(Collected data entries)
━━━━━━━━━━━━━━━━

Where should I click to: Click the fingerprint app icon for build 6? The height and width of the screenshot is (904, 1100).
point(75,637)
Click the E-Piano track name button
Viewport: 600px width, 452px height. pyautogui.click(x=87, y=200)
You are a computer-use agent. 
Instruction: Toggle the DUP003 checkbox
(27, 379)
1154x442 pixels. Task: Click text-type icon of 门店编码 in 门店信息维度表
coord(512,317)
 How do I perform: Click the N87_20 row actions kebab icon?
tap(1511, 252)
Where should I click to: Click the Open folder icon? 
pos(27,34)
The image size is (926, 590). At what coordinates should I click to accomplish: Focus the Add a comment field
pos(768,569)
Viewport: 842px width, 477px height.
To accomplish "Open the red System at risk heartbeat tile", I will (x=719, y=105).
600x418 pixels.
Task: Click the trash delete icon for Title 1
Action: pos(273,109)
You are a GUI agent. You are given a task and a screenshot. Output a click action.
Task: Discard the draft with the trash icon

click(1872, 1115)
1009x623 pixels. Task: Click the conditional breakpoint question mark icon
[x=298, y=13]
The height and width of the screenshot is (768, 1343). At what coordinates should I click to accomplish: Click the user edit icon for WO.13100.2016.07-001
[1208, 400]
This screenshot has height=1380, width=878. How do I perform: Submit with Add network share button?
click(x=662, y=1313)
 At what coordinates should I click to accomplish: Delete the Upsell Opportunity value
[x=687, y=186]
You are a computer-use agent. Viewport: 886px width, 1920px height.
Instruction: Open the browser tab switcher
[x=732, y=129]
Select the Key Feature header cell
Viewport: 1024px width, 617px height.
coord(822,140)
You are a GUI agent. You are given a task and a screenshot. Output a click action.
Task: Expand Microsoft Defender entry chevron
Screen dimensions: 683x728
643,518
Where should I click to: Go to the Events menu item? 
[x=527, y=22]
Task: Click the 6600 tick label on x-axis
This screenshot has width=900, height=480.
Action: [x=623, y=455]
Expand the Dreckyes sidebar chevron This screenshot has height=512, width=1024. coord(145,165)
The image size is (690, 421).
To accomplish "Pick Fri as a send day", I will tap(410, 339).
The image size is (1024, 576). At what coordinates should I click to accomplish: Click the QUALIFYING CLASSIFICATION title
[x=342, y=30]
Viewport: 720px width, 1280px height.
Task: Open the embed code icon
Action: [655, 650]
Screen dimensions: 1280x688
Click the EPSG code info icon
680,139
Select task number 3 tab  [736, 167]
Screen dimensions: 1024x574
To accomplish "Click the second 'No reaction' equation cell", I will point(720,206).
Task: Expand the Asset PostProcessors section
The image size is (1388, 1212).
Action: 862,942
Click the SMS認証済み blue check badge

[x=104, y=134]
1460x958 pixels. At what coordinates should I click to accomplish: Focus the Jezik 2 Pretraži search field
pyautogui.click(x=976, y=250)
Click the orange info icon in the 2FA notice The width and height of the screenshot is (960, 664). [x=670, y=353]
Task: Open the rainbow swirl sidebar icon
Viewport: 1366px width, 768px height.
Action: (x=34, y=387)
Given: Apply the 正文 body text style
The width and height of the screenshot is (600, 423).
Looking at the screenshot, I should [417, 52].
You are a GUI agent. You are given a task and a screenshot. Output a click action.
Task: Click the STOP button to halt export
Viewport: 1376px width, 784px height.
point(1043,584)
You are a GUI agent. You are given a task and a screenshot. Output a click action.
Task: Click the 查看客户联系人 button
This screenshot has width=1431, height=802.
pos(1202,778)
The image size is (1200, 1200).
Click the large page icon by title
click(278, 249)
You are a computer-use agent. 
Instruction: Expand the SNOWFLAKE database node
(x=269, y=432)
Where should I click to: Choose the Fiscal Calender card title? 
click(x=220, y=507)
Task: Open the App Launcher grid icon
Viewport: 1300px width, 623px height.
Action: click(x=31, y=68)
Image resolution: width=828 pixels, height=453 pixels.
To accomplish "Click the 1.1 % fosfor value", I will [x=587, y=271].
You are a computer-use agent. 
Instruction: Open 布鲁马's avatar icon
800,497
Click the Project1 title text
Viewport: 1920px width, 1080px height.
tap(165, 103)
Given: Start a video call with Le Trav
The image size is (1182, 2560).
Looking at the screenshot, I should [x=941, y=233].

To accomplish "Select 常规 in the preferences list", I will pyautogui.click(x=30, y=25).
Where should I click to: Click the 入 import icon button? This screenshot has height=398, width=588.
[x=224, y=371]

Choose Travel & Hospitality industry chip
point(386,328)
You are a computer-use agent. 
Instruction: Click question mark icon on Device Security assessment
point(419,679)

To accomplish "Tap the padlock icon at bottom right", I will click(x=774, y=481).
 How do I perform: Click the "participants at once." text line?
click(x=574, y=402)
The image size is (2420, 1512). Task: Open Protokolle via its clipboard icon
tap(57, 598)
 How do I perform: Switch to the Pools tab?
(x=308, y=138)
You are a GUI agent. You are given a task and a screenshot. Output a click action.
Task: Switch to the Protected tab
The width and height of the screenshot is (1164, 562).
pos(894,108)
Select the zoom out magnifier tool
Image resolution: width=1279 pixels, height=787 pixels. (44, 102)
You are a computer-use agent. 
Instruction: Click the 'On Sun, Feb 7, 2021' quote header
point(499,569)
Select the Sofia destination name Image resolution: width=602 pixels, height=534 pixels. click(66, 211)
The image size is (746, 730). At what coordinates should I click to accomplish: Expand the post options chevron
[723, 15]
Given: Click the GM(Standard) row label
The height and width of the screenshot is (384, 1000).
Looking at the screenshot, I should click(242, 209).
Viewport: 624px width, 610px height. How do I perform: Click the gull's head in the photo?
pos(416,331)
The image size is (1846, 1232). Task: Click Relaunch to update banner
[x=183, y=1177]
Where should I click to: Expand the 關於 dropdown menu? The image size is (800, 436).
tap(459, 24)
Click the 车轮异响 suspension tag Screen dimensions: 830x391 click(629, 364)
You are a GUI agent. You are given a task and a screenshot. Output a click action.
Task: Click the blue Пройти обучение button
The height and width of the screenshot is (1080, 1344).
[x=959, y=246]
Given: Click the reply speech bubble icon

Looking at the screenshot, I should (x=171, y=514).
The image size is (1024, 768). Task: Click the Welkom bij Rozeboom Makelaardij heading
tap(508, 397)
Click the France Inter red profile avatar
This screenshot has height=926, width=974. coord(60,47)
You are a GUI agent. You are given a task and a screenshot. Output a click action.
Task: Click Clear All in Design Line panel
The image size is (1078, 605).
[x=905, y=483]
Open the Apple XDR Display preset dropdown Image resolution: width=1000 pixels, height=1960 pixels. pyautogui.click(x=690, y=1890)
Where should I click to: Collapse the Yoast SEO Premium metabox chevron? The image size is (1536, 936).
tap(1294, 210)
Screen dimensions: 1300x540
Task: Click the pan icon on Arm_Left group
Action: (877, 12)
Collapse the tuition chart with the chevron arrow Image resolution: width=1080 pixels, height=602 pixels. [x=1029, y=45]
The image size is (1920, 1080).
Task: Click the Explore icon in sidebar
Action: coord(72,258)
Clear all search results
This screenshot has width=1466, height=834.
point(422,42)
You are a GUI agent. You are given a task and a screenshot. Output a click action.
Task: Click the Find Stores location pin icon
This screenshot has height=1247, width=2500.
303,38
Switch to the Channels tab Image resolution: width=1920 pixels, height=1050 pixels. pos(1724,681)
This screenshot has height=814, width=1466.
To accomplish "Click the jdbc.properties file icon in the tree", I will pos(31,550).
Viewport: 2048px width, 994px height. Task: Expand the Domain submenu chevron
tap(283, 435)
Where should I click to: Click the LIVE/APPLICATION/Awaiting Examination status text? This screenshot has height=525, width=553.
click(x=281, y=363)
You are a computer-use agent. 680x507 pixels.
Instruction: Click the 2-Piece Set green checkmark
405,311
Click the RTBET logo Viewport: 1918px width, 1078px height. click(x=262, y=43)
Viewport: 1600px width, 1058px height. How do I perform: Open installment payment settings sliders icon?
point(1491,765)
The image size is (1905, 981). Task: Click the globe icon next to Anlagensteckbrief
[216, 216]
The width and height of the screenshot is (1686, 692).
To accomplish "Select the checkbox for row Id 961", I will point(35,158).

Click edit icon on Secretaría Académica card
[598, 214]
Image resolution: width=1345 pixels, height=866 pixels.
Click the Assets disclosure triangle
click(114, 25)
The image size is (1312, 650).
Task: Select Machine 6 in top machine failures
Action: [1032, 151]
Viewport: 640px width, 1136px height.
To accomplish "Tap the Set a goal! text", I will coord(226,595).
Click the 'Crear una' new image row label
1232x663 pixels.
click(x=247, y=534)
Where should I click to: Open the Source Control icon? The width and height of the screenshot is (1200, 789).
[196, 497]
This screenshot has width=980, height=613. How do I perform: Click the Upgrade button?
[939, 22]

━━━━━━━━━━━━━━━━

Go through the data above and find the lines with the word "label". Copy each of those lines.

Task: Click the 6600 tick label on x-axis
Given: Click the GM(Standard) row label
Click the 'Crear una' new image row label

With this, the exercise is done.